A little while ago Suey Park was getting slammed on Twitter by folks who took issue with her definition of racism, and I decided to say a few words on the subject. My mentions immediately blew up, and folks started asking for a Storify, so here’s a home-grown, cut-and-pasted version. It’s lightly edited, and only includes the original tweets. For the follow-up discussion, check out @studentactivism on Twitter.
Okay, the kids are amusing themselves and folks are being jerks to @suey_park, so I’ll take a minute. Suey, feel free to RT or not.

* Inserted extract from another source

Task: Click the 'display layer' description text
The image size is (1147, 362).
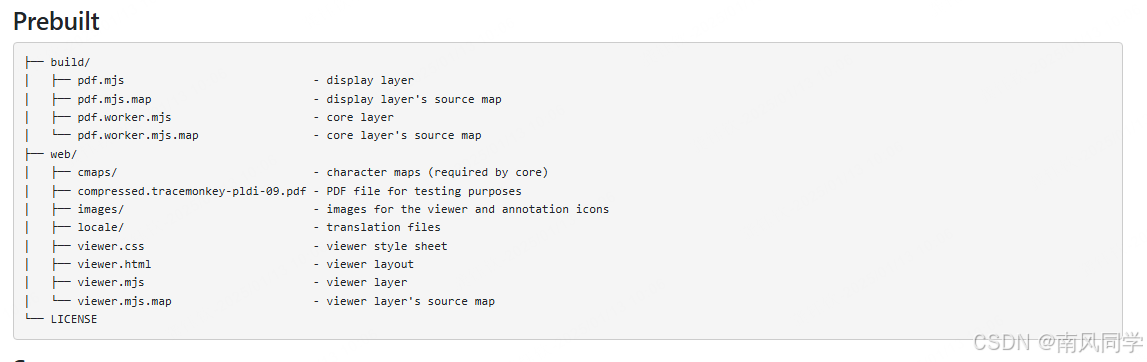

One definition of racism describes it as any racial prejudice. Another, the one @suey_park and many other activists use, rejects that frame. Under this second definition, the crucial component of racism is its relationship to institutional power, to structures of authority. The reason for this distinction is that folks who are oppressed hating their oppressors isn’t the same phenomenon as the reverse. You can insist on calling the two phenomena by the same name if you want, but they’re two different phenomena all the same.
A lot of folks have adopted exclusively calling the oppressor’s bigotry “racism” as a good way to get at the underlying structural issues. That’s what’s going on here.
If you insist that all race prejudice must be called “racism,” fine. But you have to do two things:
First, you have to acknowledge the existence of a different definition, with a strong pedigree. Maybe you didn’t know about it before, but you do now.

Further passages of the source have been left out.